Make Keeping Counselor Education and Supervision at the University of Wyoming a Priority

Make Keeping Counselor Education and Supervision at the University of Wyoming a Priority

The Doctoral program at the Univerity of Wyoming is at risk of being dissolved. Please read below to understand the repercussions of cutting this program, which include further limiting the mental health resources for the University of Wyoming, Laramie, and greater Wyoming communities.

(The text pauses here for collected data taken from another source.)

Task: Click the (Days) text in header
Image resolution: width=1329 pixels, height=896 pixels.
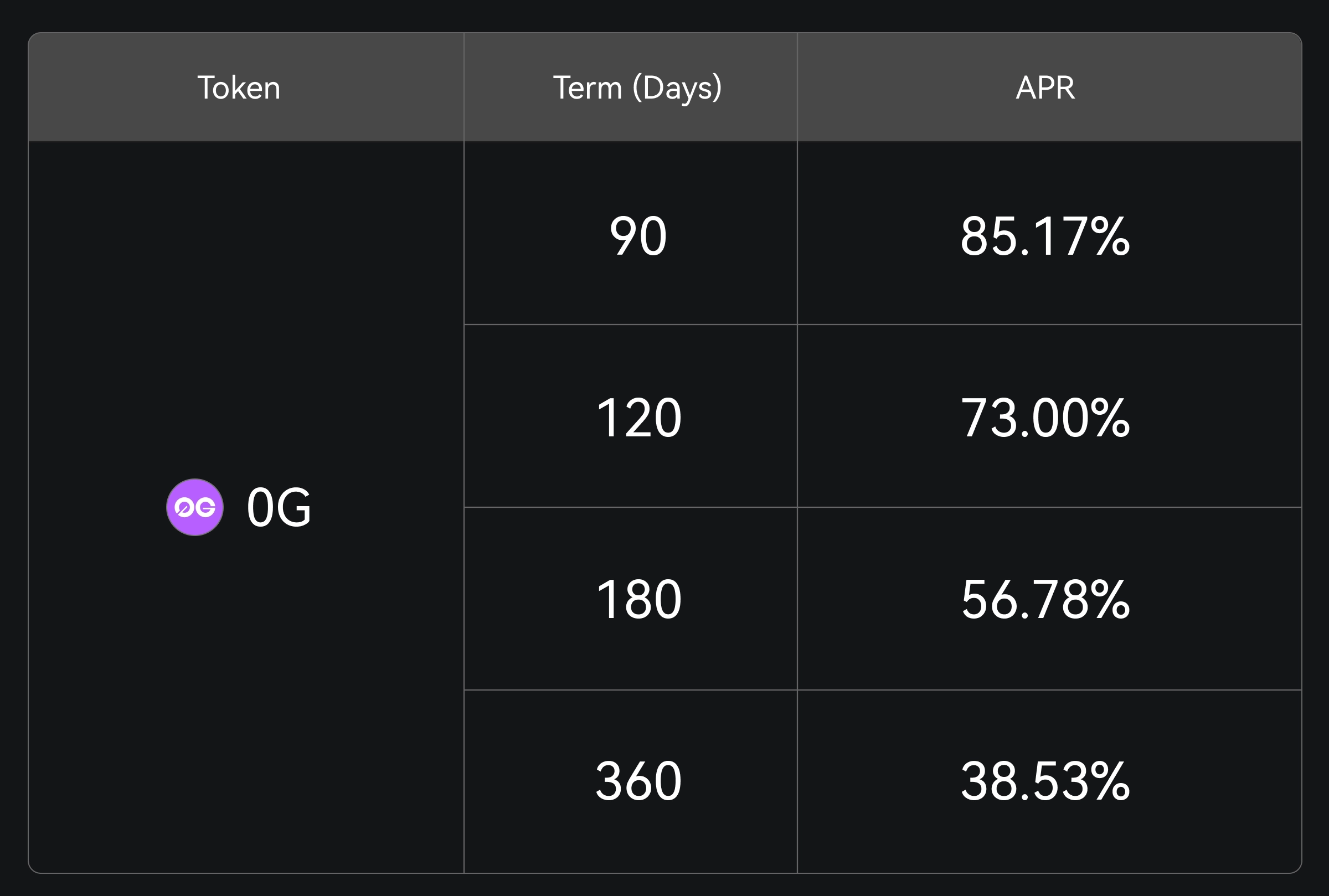Action: pos(677,89)
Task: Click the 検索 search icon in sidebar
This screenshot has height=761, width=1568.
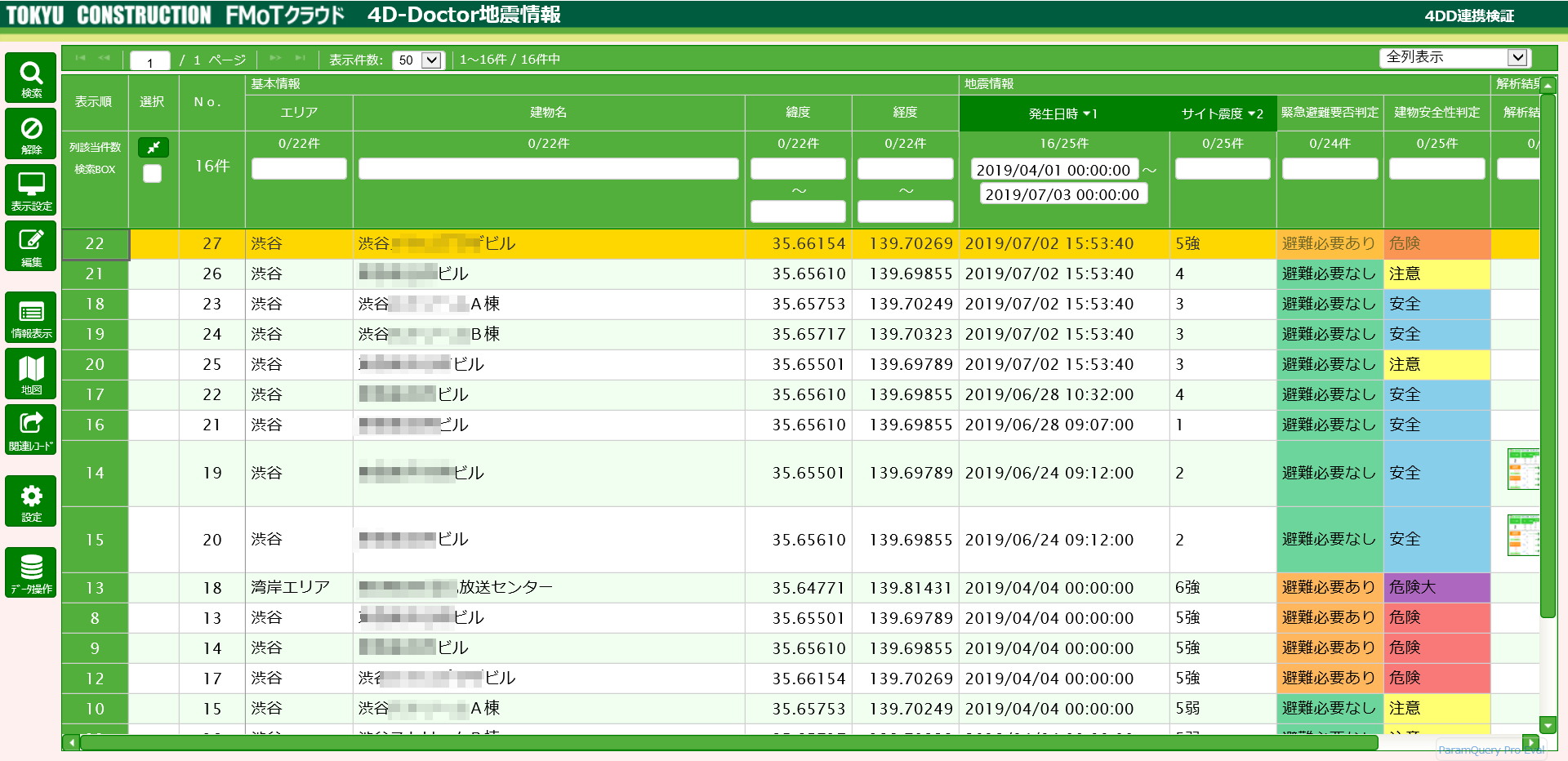Action: point(31,78)
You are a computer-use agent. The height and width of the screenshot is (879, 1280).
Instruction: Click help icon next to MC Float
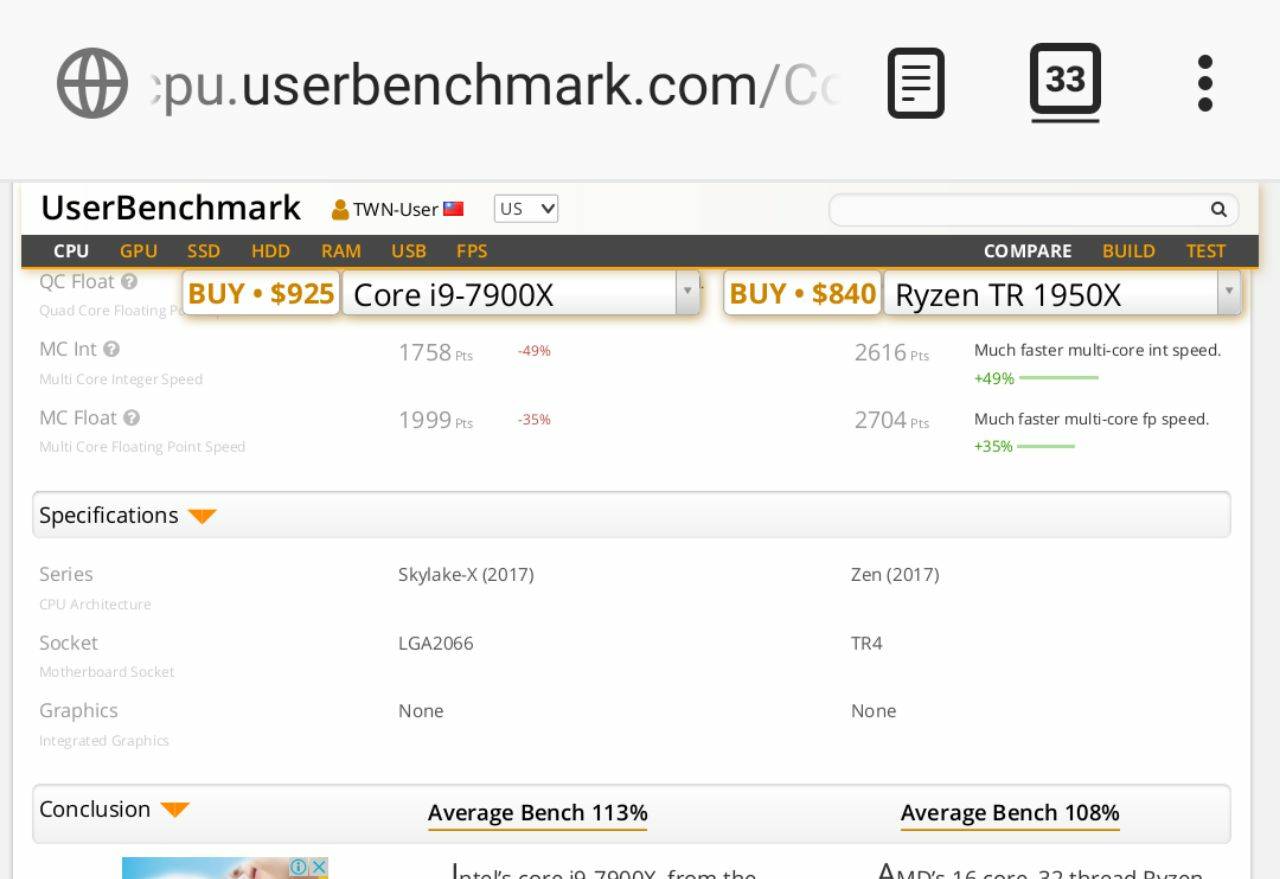pyautogui.click(x=131, y=418)
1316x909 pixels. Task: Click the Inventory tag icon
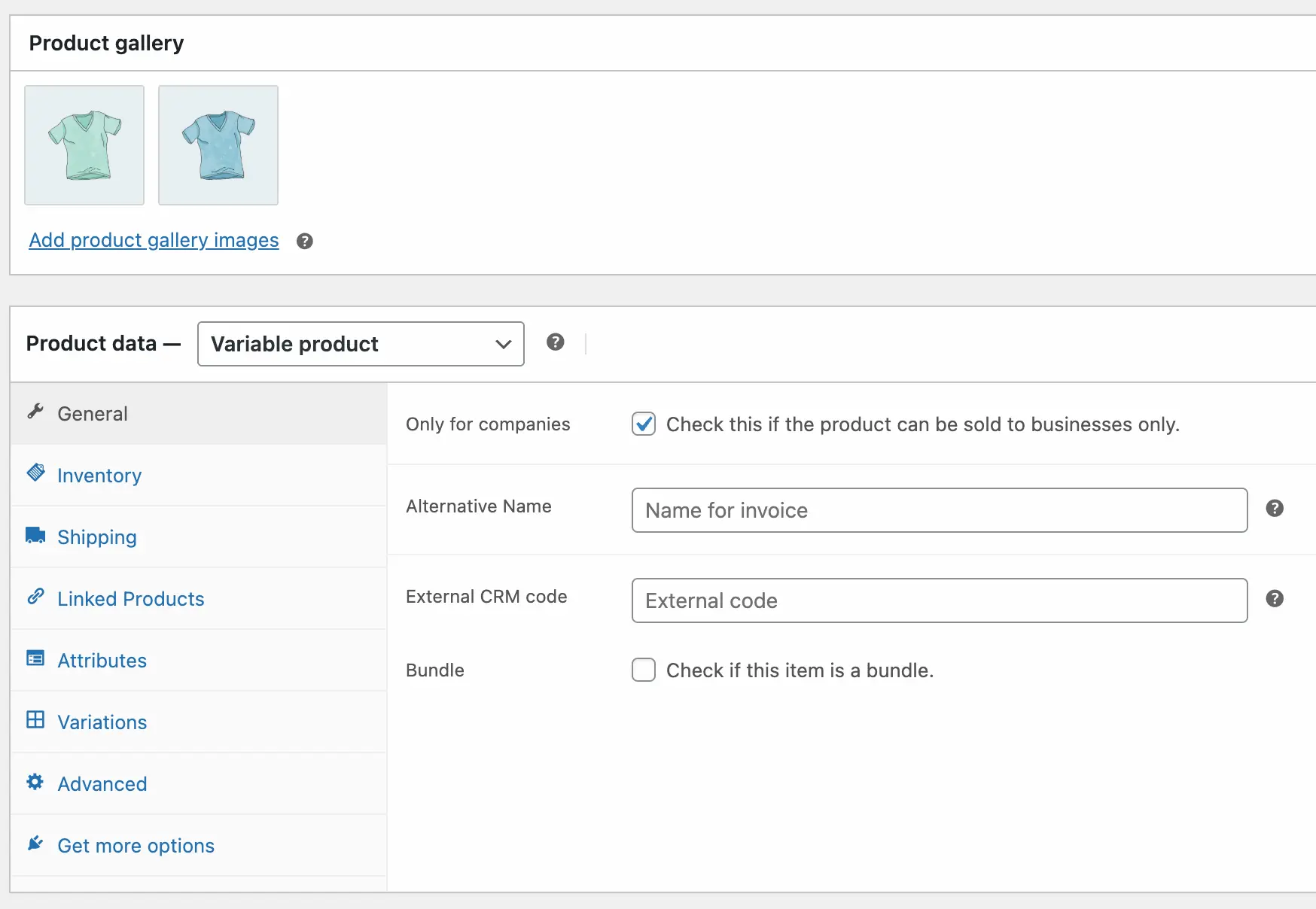35,473
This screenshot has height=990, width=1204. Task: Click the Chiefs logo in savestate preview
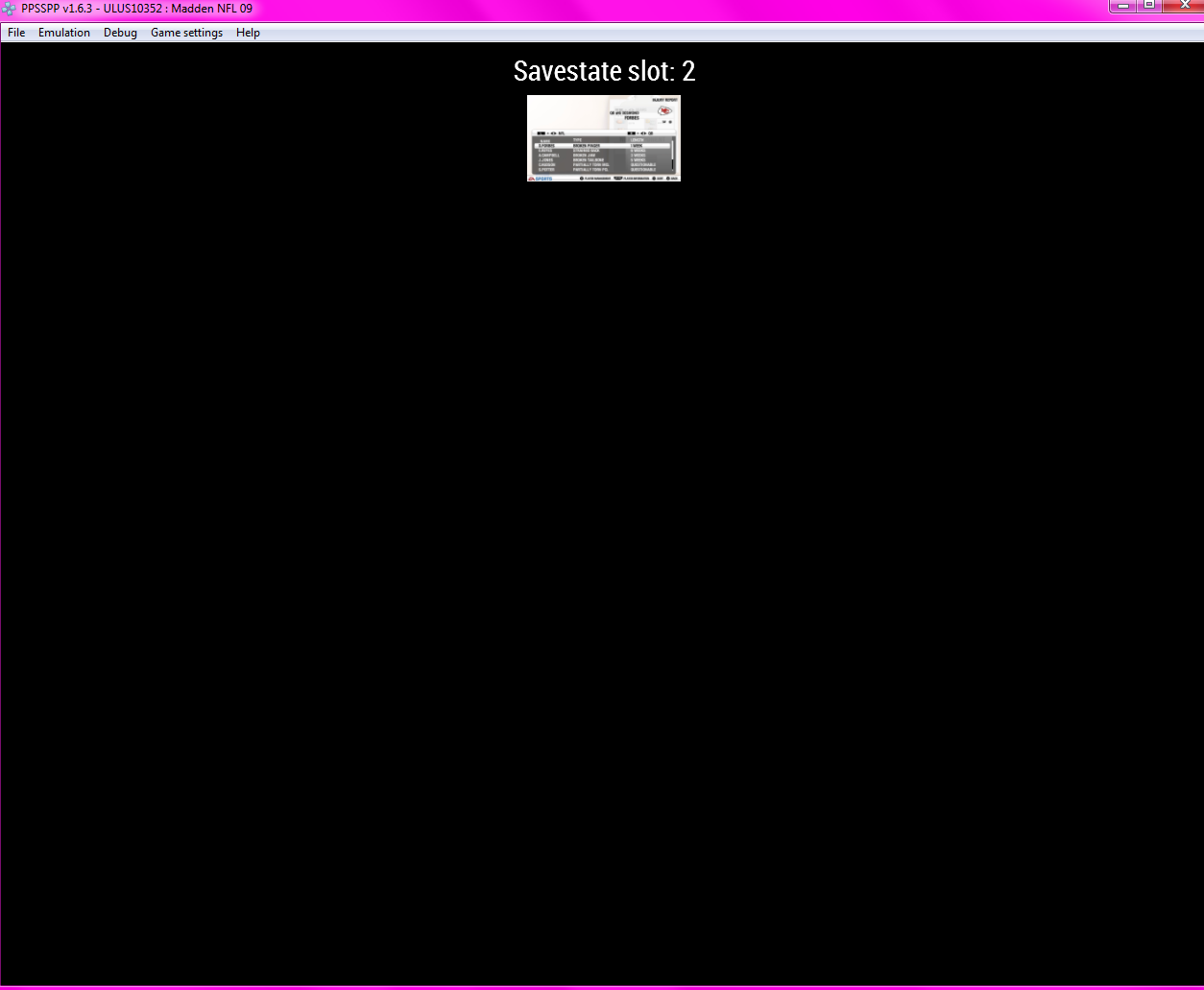click(x=664, y=111)
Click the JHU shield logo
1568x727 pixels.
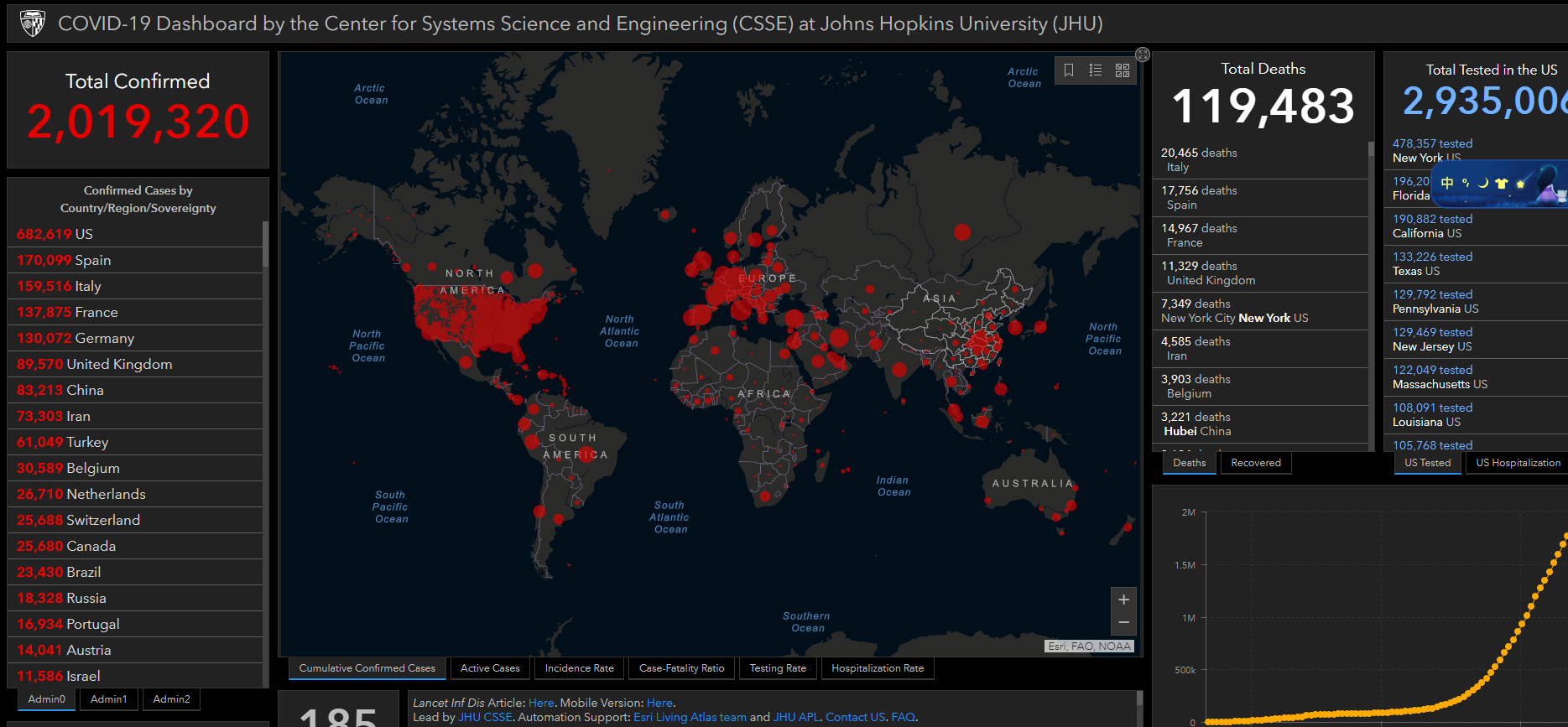point(32,23)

The doctoral counseling program educates, trains, and provides supervision to master’s level students who work with clients across multiple degrees of mental health concerns. These concerns include but are not limited to, anxiety, depression, and suicidal ideation. Each first-year master’s level student completes a minimum of 40 hours of unpaid direct client counseling hours, whereby a cohort of 25 students yields 1,000 hours of free community mental health services annually. Doctoral students provide supervision to each master’s student, over 5 hours per week, to maintain ethical and optimal treatment for the client. If eliminated, the university will have to outside hire supervisors to ensure the continuation of the WellSpring Clinic. The support and supervision provided by doctoral students is unparalleled in any other university setting and is more cost-effective than hiring instructors to supervise and educate master’s students. Keeping the doctoral students is critical to ensuring that the master’s program operates most efficiently while maintaining minimal influence on the university budget. Any change to that significant level of supervision would notably decrease the quality of the master’s program and have significant implications on the budget.
In addition to the work done with master’s students, the doctoral students support the faculty in co-teaching (100 hours a semester per class), running the WellSpring Clinic (40 hours a week), grading, research, and more. Without the doctoral program, this responsibility falls to faculty that are already juggling their own workload, caseloads, and research. If the doctoral program is terminated, the faculty, who are expected to spend 25% of their time on research, will now oversee supervision of the cohort, totaling an additional 130 hours per week of work with one less faculty member to help them reach this goal. This creates an unstable work environment for the faculty. In the short-term, this presents a critical concern for retention. In the long-term, it will decrease the annual number of students accepted to the master’s program, which will lessen the money the university will get from tuition and fees. Faculty are essential to support the students, regardless of a teach-out plan for students.
Help us to keep this program running so that we may continue to serve the mental health of UW, Laramie, and Wyoming communities to the best of our abilities.